(Stored items)

=== Begin Enclosure ===

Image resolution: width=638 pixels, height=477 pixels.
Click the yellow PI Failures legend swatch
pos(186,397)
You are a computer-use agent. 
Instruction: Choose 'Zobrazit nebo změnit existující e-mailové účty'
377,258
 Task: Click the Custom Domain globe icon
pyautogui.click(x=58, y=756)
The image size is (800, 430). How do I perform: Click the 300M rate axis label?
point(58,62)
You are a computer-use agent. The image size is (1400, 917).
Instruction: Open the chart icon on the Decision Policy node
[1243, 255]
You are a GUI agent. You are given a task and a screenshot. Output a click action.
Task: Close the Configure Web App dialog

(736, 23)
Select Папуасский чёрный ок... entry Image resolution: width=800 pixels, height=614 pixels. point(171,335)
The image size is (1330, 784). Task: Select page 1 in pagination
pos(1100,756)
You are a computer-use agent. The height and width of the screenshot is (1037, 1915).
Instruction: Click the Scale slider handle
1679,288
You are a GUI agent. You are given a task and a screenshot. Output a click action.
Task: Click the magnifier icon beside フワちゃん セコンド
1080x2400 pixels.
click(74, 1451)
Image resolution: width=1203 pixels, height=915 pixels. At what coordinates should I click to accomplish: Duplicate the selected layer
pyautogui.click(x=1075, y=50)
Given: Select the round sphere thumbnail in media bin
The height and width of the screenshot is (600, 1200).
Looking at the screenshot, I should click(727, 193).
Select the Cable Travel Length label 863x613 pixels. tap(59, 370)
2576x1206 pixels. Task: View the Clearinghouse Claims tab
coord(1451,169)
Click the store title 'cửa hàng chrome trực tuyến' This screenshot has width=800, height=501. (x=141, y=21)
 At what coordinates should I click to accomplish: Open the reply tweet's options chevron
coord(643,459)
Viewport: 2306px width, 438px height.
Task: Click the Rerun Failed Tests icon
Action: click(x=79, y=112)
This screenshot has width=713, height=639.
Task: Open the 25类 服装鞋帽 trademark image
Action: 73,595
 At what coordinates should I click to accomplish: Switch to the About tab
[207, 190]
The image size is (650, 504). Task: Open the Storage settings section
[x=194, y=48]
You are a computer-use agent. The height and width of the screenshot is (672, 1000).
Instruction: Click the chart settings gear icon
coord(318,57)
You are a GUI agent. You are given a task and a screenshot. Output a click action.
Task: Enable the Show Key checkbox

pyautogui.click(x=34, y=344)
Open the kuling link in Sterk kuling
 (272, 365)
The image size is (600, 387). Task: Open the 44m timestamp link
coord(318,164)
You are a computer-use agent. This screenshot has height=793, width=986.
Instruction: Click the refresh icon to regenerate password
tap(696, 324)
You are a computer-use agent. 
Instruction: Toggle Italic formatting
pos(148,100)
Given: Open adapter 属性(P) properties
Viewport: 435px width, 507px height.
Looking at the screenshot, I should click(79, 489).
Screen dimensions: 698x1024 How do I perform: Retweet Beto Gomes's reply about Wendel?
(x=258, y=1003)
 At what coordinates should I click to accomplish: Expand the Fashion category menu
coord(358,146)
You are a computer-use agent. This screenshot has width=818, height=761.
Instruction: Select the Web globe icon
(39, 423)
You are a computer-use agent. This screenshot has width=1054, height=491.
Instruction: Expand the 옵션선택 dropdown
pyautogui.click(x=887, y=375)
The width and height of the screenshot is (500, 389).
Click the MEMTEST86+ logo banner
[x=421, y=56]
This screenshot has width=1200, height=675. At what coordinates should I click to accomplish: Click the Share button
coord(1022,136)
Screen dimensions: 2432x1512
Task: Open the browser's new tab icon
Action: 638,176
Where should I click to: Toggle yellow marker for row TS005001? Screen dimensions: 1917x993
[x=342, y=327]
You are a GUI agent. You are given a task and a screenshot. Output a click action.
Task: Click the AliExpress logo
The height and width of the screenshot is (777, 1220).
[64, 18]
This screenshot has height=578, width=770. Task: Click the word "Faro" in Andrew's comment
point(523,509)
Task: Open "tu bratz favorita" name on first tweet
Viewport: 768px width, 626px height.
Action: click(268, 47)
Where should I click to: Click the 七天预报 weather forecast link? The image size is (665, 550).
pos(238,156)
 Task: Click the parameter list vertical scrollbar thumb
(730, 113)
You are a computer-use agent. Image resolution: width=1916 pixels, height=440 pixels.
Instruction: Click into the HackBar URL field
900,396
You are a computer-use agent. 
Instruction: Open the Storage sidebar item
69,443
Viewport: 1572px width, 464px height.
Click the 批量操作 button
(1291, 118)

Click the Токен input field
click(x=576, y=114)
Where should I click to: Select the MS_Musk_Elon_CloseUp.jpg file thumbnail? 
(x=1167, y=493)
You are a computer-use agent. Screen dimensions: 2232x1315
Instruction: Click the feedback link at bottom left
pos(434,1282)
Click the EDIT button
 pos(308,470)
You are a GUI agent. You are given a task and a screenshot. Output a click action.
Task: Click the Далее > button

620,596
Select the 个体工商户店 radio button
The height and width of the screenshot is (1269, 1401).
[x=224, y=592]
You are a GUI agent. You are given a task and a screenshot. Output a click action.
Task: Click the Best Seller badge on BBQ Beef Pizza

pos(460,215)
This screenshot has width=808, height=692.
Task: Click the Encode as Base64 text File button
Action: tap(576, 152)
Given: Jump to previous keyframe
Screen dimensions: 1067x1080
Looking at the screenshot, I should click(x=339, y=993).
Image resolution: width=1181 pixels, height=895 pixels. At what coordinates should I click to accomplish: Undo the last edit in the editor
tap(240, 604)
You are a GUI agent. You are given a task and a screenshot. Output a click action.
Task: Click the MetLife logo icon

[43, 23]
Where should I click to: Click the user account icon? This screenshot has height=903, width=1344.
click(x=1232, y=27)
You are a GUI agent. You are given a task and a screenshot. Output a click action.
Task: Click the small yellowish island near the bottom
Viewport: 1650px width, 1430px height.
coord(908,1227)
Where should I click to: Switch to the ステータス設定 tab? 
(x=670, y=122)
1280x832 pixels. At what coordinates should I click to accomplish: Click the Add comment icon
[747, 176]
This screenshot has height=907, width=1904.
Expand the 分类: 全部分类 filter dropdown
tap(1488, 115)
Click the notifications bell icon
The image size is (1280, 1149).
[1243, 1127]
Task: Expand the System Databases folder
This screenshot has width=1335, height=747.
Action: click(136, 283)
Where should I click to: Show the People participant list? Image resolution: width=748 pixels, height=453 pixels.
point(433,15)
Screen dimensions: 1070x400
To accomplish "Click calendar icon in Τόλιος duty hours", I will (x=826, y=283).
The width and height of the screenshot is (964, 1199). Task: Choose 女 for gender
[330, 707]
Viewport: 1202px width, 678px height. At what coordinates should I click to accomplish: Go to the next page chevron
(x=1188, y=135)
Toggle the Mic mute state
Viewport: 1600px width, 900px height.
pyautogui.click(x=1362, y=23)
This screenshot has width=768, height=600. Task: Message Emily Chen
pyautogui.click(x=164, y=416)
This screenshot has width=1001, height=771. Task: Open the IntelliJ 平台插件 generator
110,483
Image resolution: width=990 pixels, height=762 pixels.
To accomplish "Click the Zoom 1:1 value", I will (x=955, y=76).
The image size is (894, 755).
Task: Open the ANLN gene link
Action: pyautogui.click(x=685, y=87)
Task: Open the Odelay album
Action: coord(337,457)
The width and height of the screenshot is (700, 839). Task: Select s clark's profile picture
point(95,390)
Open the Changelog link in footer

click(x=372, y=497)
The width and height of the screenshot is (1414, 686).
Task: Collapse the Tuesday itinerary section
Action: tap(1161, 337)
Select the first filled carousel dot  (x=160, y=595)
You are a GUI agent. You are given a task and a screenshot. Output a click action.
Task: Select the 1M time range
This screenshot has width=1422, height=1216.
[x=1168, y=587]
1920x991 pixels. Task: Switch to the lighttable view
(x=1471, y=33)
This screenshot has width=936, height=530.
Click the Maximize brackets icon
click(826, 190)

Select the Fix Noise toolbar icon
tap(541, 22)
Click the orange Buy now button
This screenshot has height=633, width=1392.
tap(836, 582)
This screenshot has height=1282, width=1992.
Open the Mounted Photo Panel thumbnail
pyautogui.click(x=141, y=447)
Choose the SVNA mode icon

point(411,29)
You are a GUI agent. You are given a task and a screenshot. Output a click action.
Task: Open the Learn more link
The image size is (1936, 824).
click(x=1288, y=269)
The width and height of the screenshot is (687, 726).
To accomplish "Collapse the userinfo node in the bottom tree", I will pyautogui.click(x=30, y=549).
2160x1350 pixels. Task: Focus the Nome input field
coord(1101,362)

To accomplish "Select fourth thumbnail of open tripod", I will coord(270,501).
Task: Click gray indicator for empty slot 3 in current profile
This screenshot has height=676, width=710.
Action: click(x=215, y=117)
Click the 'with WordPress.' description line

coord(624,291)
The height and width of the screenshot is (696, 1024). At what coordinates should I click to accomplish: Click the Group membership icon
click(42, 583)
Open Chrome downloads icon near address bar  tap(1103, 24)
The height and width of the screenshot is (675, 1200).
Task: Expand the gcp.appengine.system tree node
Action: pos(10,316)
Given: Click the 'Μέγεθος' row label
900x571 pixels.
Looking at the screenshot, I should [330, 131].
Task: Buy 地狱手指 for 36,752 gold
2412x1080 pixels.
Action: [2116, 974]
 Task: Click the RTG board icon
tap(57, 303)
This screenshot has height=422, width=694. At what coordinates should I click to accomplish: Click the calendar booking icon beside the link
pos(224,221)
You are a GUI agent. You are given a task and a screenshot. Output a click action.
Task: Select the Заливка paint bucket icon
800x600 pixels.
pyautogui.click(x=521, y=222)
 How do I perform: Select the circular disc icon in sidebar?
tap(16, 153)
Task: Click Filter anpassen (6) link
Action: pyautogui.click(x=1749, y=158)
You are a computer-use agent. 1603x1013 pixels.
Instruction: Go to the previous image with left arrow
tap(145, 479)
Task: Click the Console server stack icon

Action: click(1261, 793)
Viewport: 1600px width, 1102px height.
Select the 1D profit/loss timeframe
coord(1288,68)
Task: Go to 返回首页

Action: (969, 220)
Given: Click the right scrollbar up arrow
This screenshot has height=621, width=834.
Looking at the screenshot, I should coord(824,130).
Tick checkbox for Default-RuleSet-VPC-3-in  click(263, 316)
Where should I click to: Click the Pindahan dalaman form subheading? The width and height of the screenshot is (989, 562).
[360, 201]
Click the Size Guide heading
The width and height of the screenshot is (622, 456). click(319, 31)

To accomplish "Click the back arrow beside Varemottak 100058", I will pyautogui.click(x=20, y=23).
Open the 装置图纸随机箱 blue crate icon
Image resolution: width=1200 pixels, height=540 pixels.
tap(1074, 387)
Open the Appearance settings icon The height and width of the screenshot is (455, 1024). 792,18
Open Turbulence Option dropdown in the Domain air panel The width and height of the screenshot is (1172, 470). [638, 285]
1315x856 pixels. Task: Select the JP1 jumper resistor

=== End Enclosure ===

- _Directions_
Report only the number of lines, among the records above, that contain the word "first".

- _Task output_
2